## Exercise details:
The range runs from the line containing "Instruction: Open the" through the last line of the material below; retype it exactly, leaving out the pictures.

## Given entries:
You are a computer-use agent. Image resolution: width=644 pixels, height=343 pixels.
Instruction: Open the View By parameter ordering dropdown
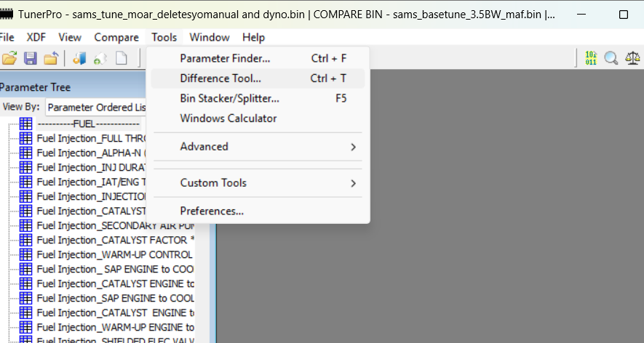click(x=96, y=108)
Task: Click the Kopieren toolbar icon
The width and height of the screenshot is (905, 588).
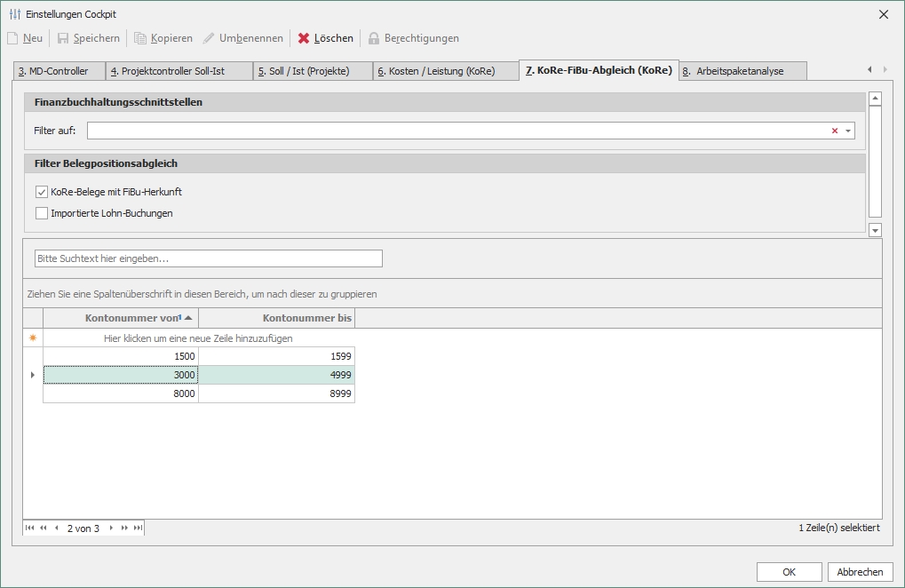Action: [x=140, y=38]
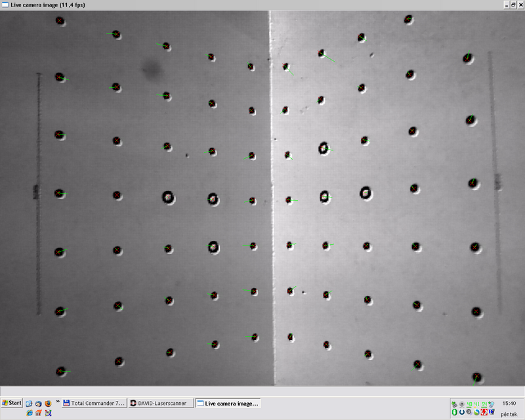Screen dimensions: 525x420
Task: Open the mobile phone tray icon
Action: tap(491, 404)
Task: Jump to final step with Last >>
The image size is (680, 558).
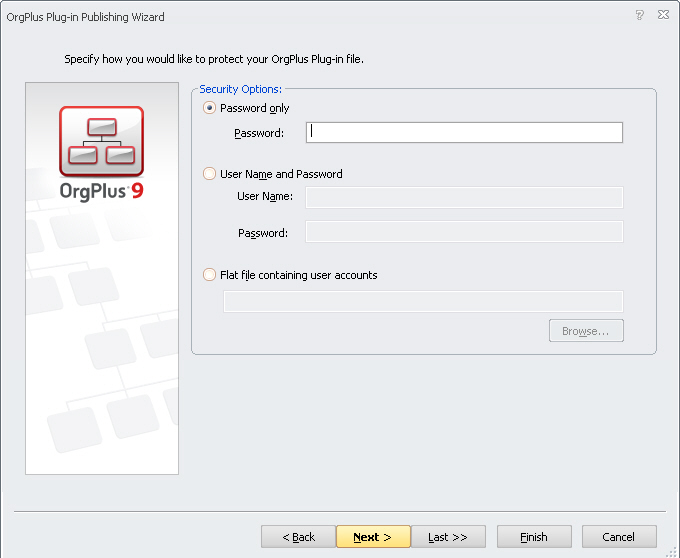Action: click(448, 537)
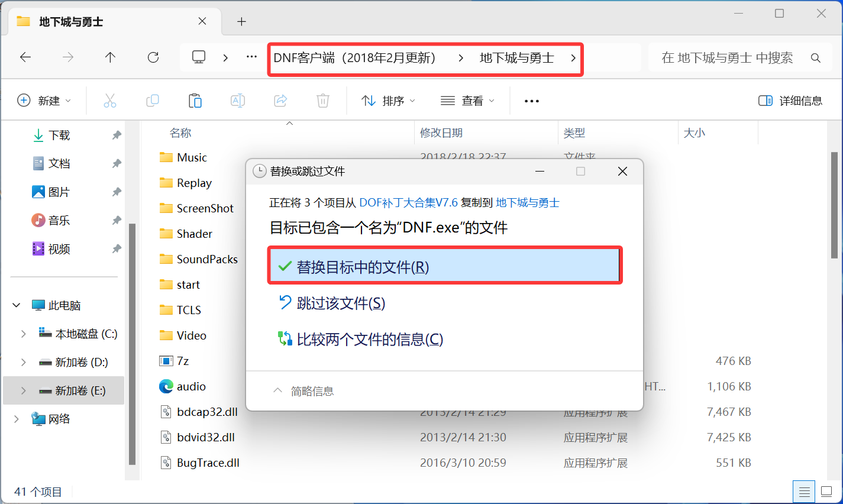Click the Copy icon
This screenshot has width=843, height=504.
[153, 101]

## Your solution:
Instruction: Open the View By parameter ordering dropdown
click(x=96, y=108)
Task: Click the Kopieren toolbar icon
The width and height of the screenshot is (905, 588).
Action: [x=140, y=38]
Screen dimensions: 525x420
Task: Open the mobile phone tray icon
Action: tap(491, 404)
Task: Jump to final step with Last >>
The image size is (680, 558).
Action: click(448, 537)
Click the Copy icon
This screenshot has width=843, height=504.
[153, 101]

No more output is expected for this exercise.